When the Monroes arrived right after us, the man by the fire looked up.
"Well, howdy," he said. "You folks out camping?"
"We...we thought we'd camp over there," Mrs. Monroe said, pointing to a sandy patch near the water's edge. "That is, if you don't mind."
"Mind? Heck, no. We never do get to see people in these parts. I'm Bud. And that there is Spud."
Spud, I thought. How fitting.
The Monroes introduced themselves and us. Spud looked everybody over, turned the knife in his hands, and spat on the ground.
"Nice-looking animals you got there," Bud said, wiping his hands on the back of his jeans. "Yes'm. Nice looking. Now, you take Dawg, he's seen better days. He cain't help it, he's been around by life, and sometimes he jes gets downright mean and orn'ry. But he's a good dawg, Dawg is."

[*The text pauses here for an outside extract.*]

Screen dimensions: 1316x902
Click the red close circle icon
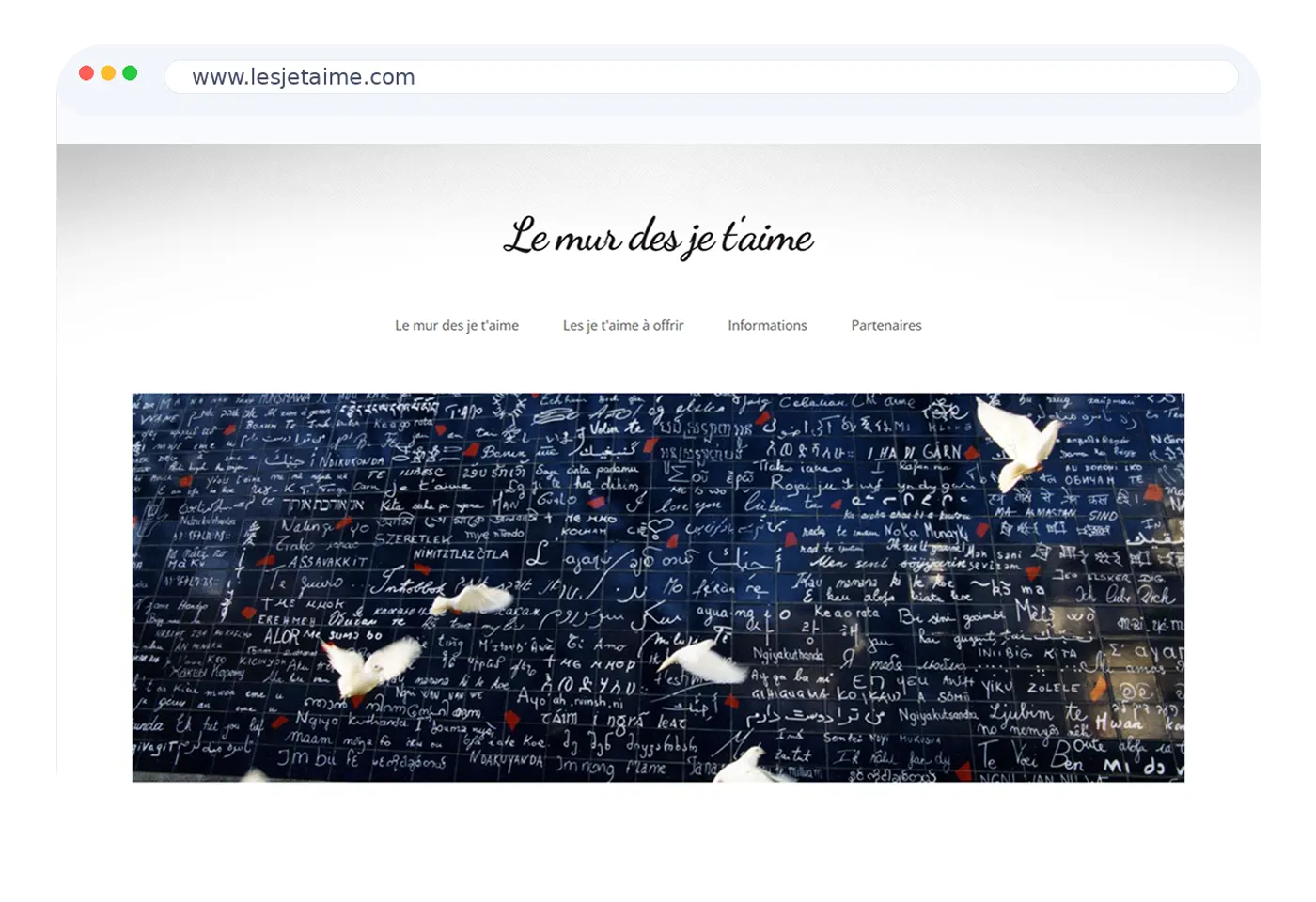[86, 72]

"That's your dog's name?" said Mr. Monroe. "Dog?"
"Dawg," said Bud.
He flipped the fish in the frying pan. Spud spat. Dawg dragged himself to his feet and, drool and all, headed in our direction.

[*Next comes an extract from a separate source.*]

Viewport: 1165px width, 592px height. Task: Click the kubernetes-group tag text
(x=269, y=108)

"He looks a little like Max," I commented, trying to cheer myself by bringing to mind a friendly bulldog of our acquaintance.
"Yeah, the way a rattler looks like a garter snake. Happy Saint George's Day," Chester said, and the hairs continued to rise all the way down my back.
"What kind of mutt do you call yourself?" Dawg growled as he came closer. His teeth were stained and pitted like old linoleum.
"Nonviolent," I said, hoping he wouldn't catch the tremor in my voice.
He snorted, sending a waft of rancid breath my way, and started to circle me, sniffing. If there's one thing I can't stand, it's this humiliating sniffing routine that passes for a handshake in the dog world. I would have suggested that he "give me five," but I was a little too nervous. Besides, I didn't have the feeling Dawg was the kind of old dog who was keen to learn new tricks. In fact, I didn't have the feeling Dawg was too keen at all.
"Watch this," he said, when he'd tired of sniffing. He sauntered over to the campfire, stopping only when he was so close that his mangy fur took on a red glow. I exchanged puzzled glances with Chester and Howie, wondering what it was we were supposed to be watching.
The Monroes, meanwhile, had moved down the slope to their campsite. Bud, who had gone back to his fish, ignored Dawg, while Spud just stared off into space, slowly turning his knife in his hands. After a moment, Dawg barked. The two men looked up and Bud started to shout, "Lookee, Spud. Hot dawg! Hot dawg!" His wild laughter made him sound like a demented goose. From the way Dawg and Spud curled their lips, I gathered that this was meant to be a big joke. Suddenly, I had the feeling I knew how prehistoric cavemen might have entertained themselves. I decided maybe television wasn't such a bad invention after all.
"Gee, Uncle Harold," Howie said, "What do you think?"
"I think Chester's right," I replied. "The woods are full of spirits tonight."
"Evil spirits?"
"Stupid spirits," I said.
Chester mumbled something, but I couldn't hear him over the sound of the can opener in the distance. Dinner was about to be served, and I wasn't going to miss it.